OBJECTIVES
- a) Copy the part of the passage on Clark's loss development method below word for word, starting at "The method is" and ending at "all.x = TRUE)".
- b) Pick up the passage on Clark's loss development method below where it stops, and keep writing it.

PASSAGE TO READ
Clark recommends that this method be applied to data that is arranged in tabular, rather than triangular format. The approach is illustrated on the following dataset:

clark.table = fread("./clark_table.csv")
datatable(clark.table)

The method is applied to a table of incremental losses in each development period:

next.period = clark.table[, .(AY, previous_reported = reported_losses, previous_age = age + 12)]
clark.incremental = merge(clark.table, next.period, by.x = c("AY", "age"), by.y = c("AY", "previous_age"), all.x = TRUE)
clark.incremental[is.na(previous_reported), previous_reported := 0]
clark.incremental[, incremental_reported := reported_losses - previous_reported]
clark.incremental = clark.incremental[, .(AY, age, incremental_reported)]
datatable(clark.incremental)

Loss Development Factor Approach

In this approach, we assume that there is an ultimate loss amount \(U_z\) for accident year \(z\) that is independent of the ultimate losses in other accident years. In this case, the expected amount to emerge between development age \(x\) and \(y\) is given by \[ \mu_{z; x, y} = U_z[G(y|\omega, \theta) - G(x|\omega, \theta)] \]

Selecting parameters using maximum likelihood

Under the assumption that actual losses follow an overdispersed Poisson distribution, the log-likelihood function is \[ \sum_{i,t} \frac{c_{i,t}}{\sigma^2} \log\left(\frac{\mu_{i,t}}{\sigma^2}\right) - \frac{\mu_{i,t}}{\sigma^2} - \log\left(\frac{c_{i,t}}{\sigma^2}!\right) \] where the sum is over all entries in the table. Since \(\mu_i\) is the only part of this expression that depends on \(\omega\) and \(\theta\), and \(\sigma^2\) is assumed to be fixed, then maximizing the log-likelihood is equivalent to maximizing \[ \ell = \sum_{i,t} c_{i,t} \log(\mu_{i,t}) - \mu_{i,t}. \]

For the LDF method, to determine ultimate losses, we can differentiate with respect to \(U_z\) and set it equal to zero: \[ \frac{\partial \ell}{\partial U_z} = \sum_t \frac{c_{z,t}}{U_z} - [G(x_t) - G(x_{t-1})] = 0 \] where \(x_t\) is the midpoint of development period \(t\). Solving for \(U_z\) gives \[ U_z = \frac{\sum_t c_{z,t}}{\sum_t[G(x_t) - G(x_{t-1})]} \] Note that due to cancellation in the denominator, and the fact that the numerator is simply the latest cumulative loss value for the accident year, this is equal to the cumulative value divided by \(G(x_t)\), which is the usual LDF estimate of ultimate. For convenience, let’s define a function to calculate the value of the Loglogistic CDF:

G = function(x, omega, theta) {
  return(x^omega/(x^omega + theta^omega))

GIVEN INFORMATION
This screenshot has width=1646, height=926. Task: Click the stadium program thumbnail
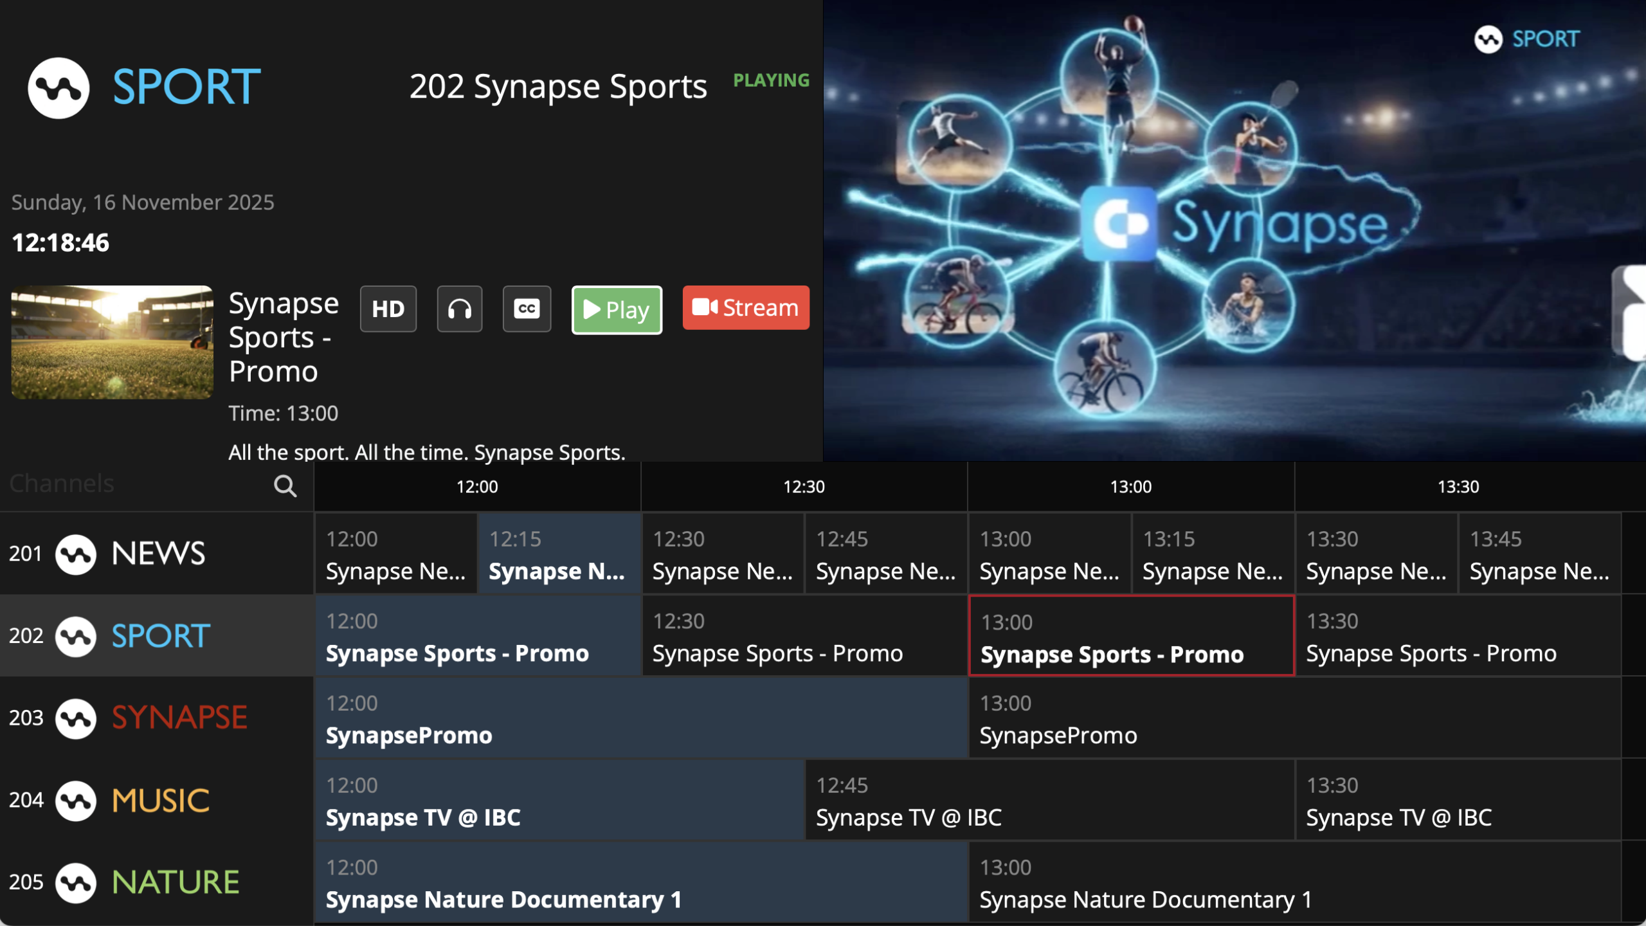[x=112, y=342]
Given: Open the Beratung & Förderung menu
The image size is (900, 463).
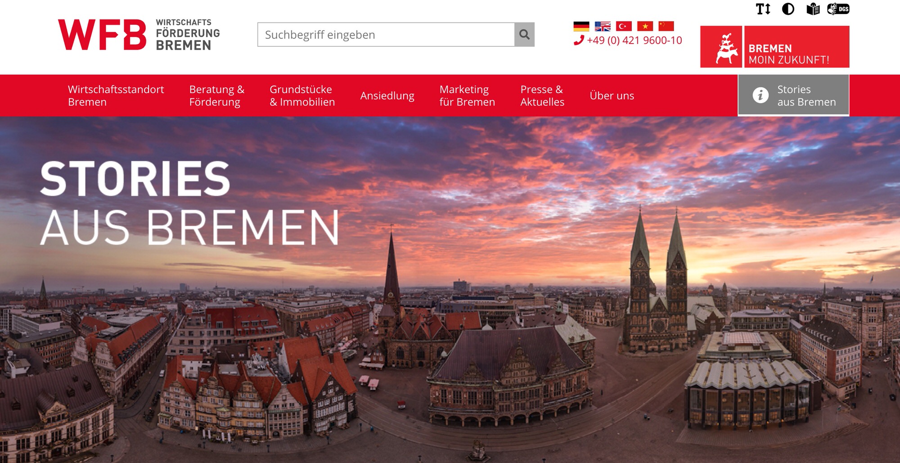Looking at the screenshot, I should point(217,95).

IN RESPONSE
- a)
The method is applied to a table of incremental losses in each development period:

next.period = clark.table[, .(AY, previous_reported = reported_losses, previous_age = age + 12)]
clark.incremental = merge(clark.table, next.period, by.x = c("AY", "age"), by.y = c("AY", "previous_age"), all.x = TRUE)

- b)
}

Now, the following function can be used to calculate the ultimate losses:

ult = function(z, omega, theta) {
  numerator = clark.incremental[AY == z, sum(incremental_reported)]
  t = clark.incremental[AY == z, max(age)]
  x_t = t - 6
  denominator = G(x_t, omega, theta)
  return(numerator/denominator)
}

As an example, using the parameters provided by Clark, the ultimate value in 1994 is:

ult(z = 1994, omega = 1.434294, theta = 48.6249)
## [1] 6917862

We can then use this to calculate the expected emergence between two time periods, in this case, assuming a Loglogistic curve:

mu = function(z, x, y, omega, theta) {
  return(ult(z, omega, theta) * (G(y, omega, theta) - G(x, omega, theta)))
}

As an example, the expected emergence for AY 1994 between ages 36 and 48 is

mu(z = 1994, x = 30, y = 42, omega = 1.434294, theta = 48.6249)
## [1] 790263.9

(Note that we use the midpoints of the development year.)

From this, we can calculate the contribution of each individual term to the loglikelihood function, and the sum over all entries in the table. I calculated the negative loglikelihood function, since this function is minimized by R’s “mle” function.

mle.term = function(omega, theta, z, t) {
  c = clark.incremental[AY == z & age == t, incremental_reported]
  return(c * log(mu(z, max(t-18, 0), max(t-6,0), omega, theta)) - mu(z, max(t-18,0), max(t-6,0), omega, theta))
}
neg.loglikelihood = function(omega = 1, theta = 50) {
  mle.terms = apply(clark.incremental, 1, function(r) mle.term(omega, theta, z = r['AY'], t = r['age']))
  return(-(sum(mle.terms)))
}

We now use the “mle” function to estimate the parameters, constraining the parameters to be non-negative:

mle.fit.ldf.ll = mle(minuslogl = neg.loglikelihood, method = "L-BFGS-B", lower = rep(0, 2))
mle.fit.ldf.ll
## 
## Call:
## mle(minuslogl = neg.loglikelihood, method = "L-BFGS-B", lower = rep(0, 
##     2))
## 
## Coefficients:
##     omega     theta 
##  1.434296 48.624756

Let’s save these results in variables for later convenience:

omega.ldf.ll = mle.fit.ldf.ll@coef[[1]]
theta.ldf.ll = mle.fit.ldf.ll@coef[[2]]

The approach can also be applied using the Weibull distribution. This requires us to re-define the function \(G\):

G = function(x, omega, theta) {
  return(1 - exp(-(x/theta)^omega))
}

Refitting the model:

mle.fit.ldf.weibull = mle(minuslogl = neg.loglikelihood, method = "L-BFGS-B", lower = rep(0, 2))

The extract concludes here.